Equality and fairness measures in classification models

The performance of classification models is usually evaluated based on the confusion matrix and derived metrics. In a binary classification problem, one class is defined as the positive outcome. For example [23], suppose a model is being built to predict whether a a criminal will reoffend after being released from prison, the positive outcome would be that they do indeed re-offend.

Expanding the criminal reoffending example, the true positives are cases where the model correctly identifies that a former convict will reoffend, and the true positive rate (TPR) is the fraction of cases where our algorithm correctly identifies a reoffender out of all the reoffenders within the population. The false positive rate (FPR) therefore describes the fraction of cases where the algorithm predicts reoffending, but the individual is law-abiding.

Where TPR and FPR evaluate the model prediction for a given actual outcome, another important aspect is the evaluation of the actual outcome against a model’s prediction: The positive predicted value (PPV), also known as precision, describes the fraction of positive predictions that are correct, while the negative predictive value (NPV) describes the fraction of correct negative predictions.

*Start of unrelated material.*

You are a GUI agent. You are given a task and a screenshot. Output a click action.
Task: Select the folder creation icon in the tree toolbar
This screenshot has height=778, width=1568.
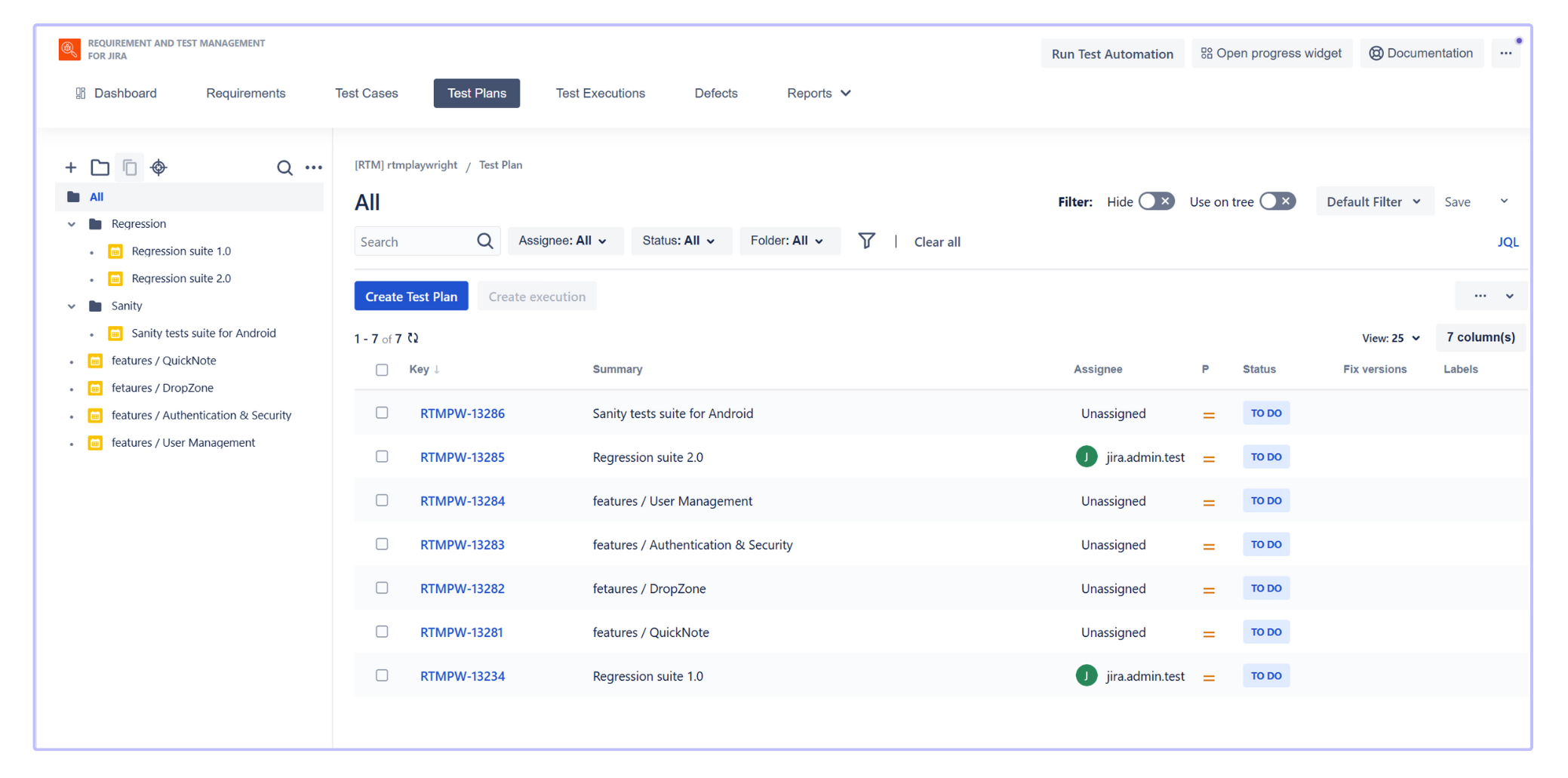tap(100, 168)
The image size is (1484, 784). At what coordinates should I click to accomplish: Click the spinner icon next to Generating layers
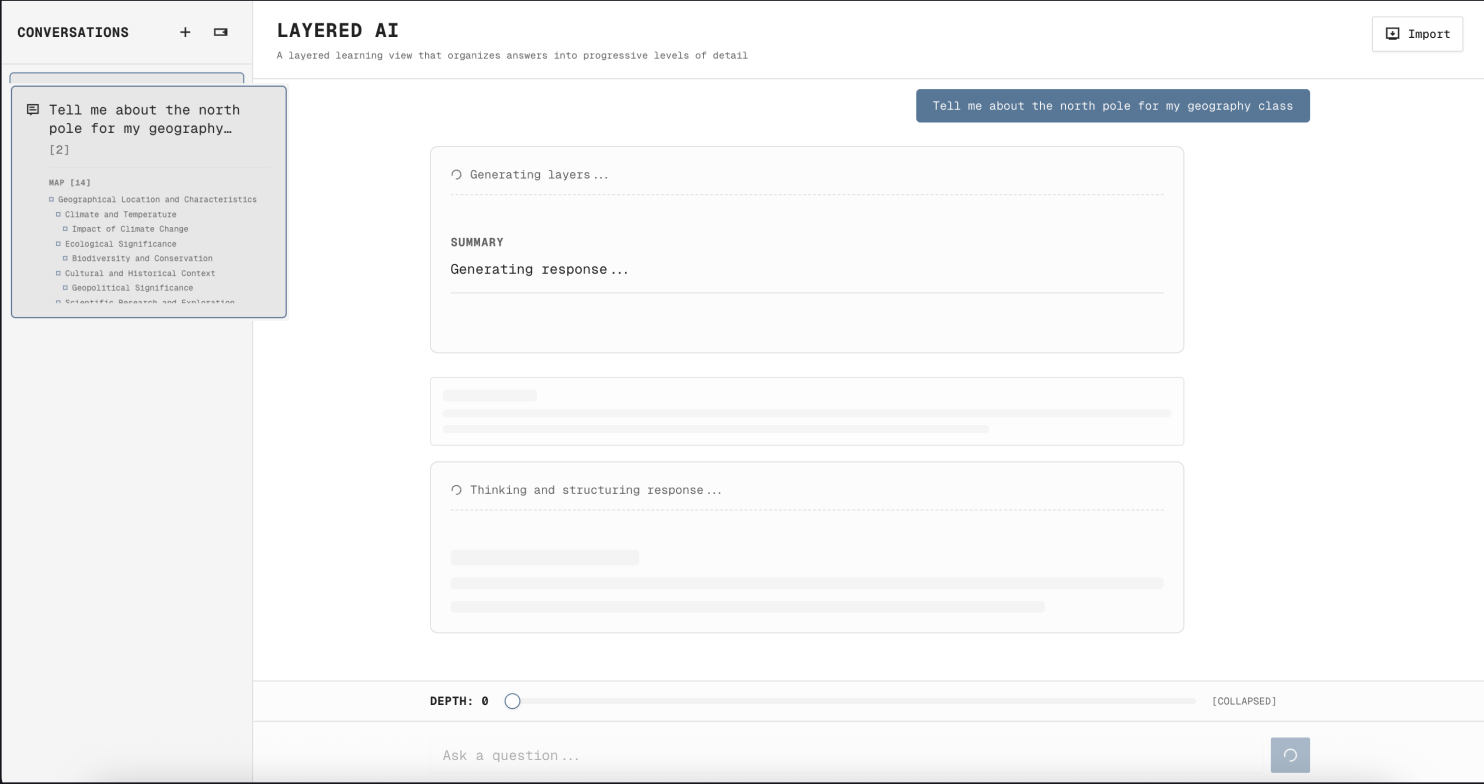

In our example, these two metrics could be summarised as:

TPR: How likely is it that a released prisoner who does reoffend is given a positive prediction (correctly identified),

versus

PPV: How likely is it that a released prisoner actually reoffends when a positive prediction has been be given.

A common approach to fairness is to demand different groups of people to be treated in the same way according to either of these indicators, with the first indicator leading to measures categorised as disparate treatment/mistreatment, procedural fairness or equality of opportunity, and the second classified as disparate impact, distributive justice or minimal inequality of outcome.

A third approach to group-based fairness is to demand that the fraction of predicted positives (predicted prevalence) is independent of any group affiliation, irrespective of possible differences in the actual fraction of positives (prevalence) in these groups.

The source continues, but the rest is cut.